▶ Instruction A: Output the records as a numbered list, from the start of the records to the line with "Action: [166, 32]", both included, leaving out blank lines.

▶ Excerpt:
-- Begin --

Quick Links

JSONB Array of Strings (with GIN index) versus Split Rows (B-Tree Index)

From:	Syed Jafri <syed(dot)jafri2(at)ucalgary(dot)ca>
To:	"pgsql-general(at)postgresql(dot)org" <pgsql-general(at)postgresql(dot)org>
Subject:	JSONB Array of Strings (with GIN index) versus Split Rows (B-Tree Index)
Date:	2019-02-04 05:34:57
Message-ID:	0F6A6504-F1DE-408D-9A8F-FA7F3B8C38B1@ucalgary.ca
Views:	Whole Thread \| Raw Message \| Download mbox \| Resend email
Thread:
Lists:	pgsql-general

I have a database which stores receiver to indicate which account the data relates to. This has led to tons of duplication of data, as one set of data may create 3 separate rows, where the only difference is the receiver column.

|---------------------|------------------|---------------------|------------------|
| Receiver | Event | Date | Location |
|---------------------|------------------|---------------------|------------------|
| Alpha | 3 | 12 | USA |
|---------------------|------------------|---------------------|------------------|
| Bravo | 3 | 12 | USA |
|---------------------|------------------|---------------------|------------------|
| Charlie | 3 | 12 | USA |
|---------------------|------------------|---------------------|------------------|

While redesigning the database, I have considered using an array with a GIN index instead of the current B-Tree index on receiver. My proposed new table would look like this:
|-------------------------------|--------------|------------|-------------------|
| Receivers | Event | Date | Location |
|-------------------------------|--------------|------------|-------------------|
| ["Alpha", "Bravo", "Charlie"] | 3 | 12 | USA |
|-------------------------------|--------------|------------|-------------------|

More Information:
· Receiver names are of the type (a-z, 1-5, .)

-- End --

[A run of records]
-- Begin --

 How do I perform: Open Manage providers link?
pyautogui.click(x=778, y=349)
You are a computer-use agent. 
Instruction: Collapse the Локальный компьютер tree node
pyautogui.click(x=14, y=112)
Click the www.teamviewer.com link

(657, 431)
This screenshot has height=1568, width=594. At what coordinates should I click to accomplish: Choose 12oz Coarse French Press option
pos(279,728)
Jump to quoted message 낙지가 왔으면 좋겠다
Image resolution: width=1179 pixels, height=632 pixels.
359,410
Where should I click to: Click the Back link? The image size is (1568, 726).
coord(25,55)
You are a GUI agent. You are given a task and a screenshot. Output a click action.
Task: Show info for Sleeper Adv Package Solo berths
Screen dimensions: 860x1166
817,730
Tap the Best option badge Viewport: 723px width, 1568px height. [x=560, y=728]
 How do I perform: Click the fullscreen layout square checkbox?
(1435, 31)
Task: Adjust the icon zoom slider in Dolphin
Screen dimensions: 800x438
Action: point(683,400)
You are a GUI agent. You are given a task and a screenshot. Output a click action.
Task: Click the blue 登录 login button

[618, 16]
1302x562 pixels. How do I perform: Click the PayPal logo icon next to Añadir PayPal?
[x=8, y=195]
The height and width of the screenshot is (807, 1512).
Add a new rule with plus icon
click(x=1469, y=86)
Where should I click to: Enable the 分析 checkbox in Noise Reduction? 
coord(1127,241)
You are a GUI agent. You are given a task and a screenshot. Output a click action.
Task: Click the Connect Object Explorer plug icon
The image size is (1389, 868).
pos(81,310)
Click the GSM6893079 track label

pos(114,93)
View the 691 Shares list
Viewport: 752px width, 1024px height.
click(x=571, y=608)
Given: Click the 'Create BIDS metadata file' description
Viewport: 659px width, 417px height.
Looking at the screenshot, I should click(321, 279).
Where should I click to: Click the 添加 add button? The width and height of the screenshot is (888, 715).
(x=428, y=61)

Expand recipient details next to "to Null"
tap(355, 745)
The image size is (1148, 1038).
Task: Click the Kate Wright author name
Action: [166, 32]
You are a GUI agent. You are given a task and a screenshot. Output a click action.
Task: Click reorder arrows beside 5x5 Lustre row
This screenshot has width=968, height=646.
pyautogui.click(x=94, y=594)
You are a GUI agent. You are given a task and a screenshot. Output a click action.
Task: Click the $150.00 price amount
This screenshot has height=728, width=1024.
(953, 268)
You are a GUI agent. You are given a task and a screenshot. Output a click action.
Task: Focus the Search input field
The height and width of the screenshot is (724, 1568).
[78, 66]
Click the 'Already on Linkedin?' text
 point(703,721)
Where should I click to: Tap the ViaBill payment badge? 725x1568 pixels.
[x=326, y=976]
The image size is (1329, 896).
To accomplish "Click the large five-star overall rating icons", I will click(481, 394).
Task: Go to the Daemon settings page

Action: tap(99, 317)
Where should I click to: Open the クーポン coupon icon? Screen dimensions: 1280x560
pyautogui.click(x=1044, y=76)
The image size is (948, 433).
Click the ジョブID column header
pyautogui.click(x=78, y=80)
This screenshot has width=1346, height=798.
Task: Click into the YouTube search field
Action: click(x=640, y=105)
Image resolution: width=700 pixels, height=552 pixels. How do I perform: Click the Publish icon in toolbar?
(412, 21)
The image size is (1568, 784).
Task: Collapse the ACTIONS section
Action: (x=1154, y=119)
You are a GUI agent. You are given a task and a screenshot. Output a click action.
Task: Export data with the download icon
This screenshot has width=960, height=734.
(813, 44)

-- End --

▶ Instruction B:
Do these statements agree with the forum post on JSONB arrays versus split rows? Answer yes or no for each, quoting the words from the post that decide it.
(i) The existing index on the receiver column is a B-Tree index.
(ii) One set of data may produce five separate rows.
(iii) The message is dated in 2019.

▶ Complete output A:
1.  How do I perform: Open Manage providers link?
2. pyautogui.click(x=778, y=349)
3. You are a computer-use agent. 
4. Instruction: Collapse the Локальный компьютер tree node
5. pyautogui.click(x=14, y=112)
6. Click the www.teamviewer.com link
7. (657, 431)
8. This screenshot has height=1568, width=594. At what coordinates should I click to accomplish: Choose 12oz Coarse French Press option
9. pos(279,728)
10. Jump to quoted message 낙지가 왔으면 좋겠다
11. Image resolution: width=1179 pixels, height=632 pixels.
12. 359,410
13. Where should I click to: Click the Back link? The image size is (1568, 726).
14. coord(25,55)
15. You are a GUI agent. You are given a task and a screenshot. Output a click action.
16. Task: Show info for Sleeper Adv Package Solo berths
17. Screen dimensions: 860x1166
18. 817,730
19. Tap the Best option badge Viewport: 723px width, 1568px height. [x=560, y=728]
20.  How do I perform: Click the fullscreen layout square checkbox?
21. (1435, 31)
22. Task: Adjust the icon zoom slider in Dolphin
23. Screen dimensions: 800x438
24. Action: point(683,400)
25. You are a GUI agent. You are given a task and a screenshot. Output a click action.
26. Task: Click the blue 登录 login button
27. [618, 16]
28. 1302x562 pixels. How do I perform: Click the PayPal logo icon next to Añadir PayPal?
29. [x=8, y=195]
30. The height and width of the screenshot is (807, 1512).
31. Add a new rule with plus icon
32. click(x=1469, y=86)
33. Where should I click to: Enable the 分析 checkbox in Noise Reduction? 
34. coord(1127,241)
35. You are a GUI agent. You are given a task and a screenshot. Output a click action.
36. Task: Click the Connect Object Explorer plug icon
37. The image size is (1389, 868).
38. pos(81,310)
39. Click the GSM6893079 track label
40. pos(114,93)
41. View the 691 Shares list
42. Viewport: 752px width, 1024px height.
43. click(x=571, y=608)
44. Given: Click the 'Create BIDS metadata file' description
45. Viewport: 659px width, 417px height.
46. Looking at the screenshot, I should click(321, 279).
47. Where should I click to: Click the 添加 add button? The width and height of the screenshot is (888, 715).
48. (x=428, y=61)
49. Expand recipient details next to "to Null"
50. tap(355, 745)
51. The image size is (1148, 1038).
52. Task: Click the Kate Wright author name
53. Action: [166, 32]

▶ Complete output B:
(i) Yes: "instead of the current B-Tree index on receiver"
(ii) No: "one set of data may create 3 separate rows"
(iii) Yes: "2019-02-04 05:34:57"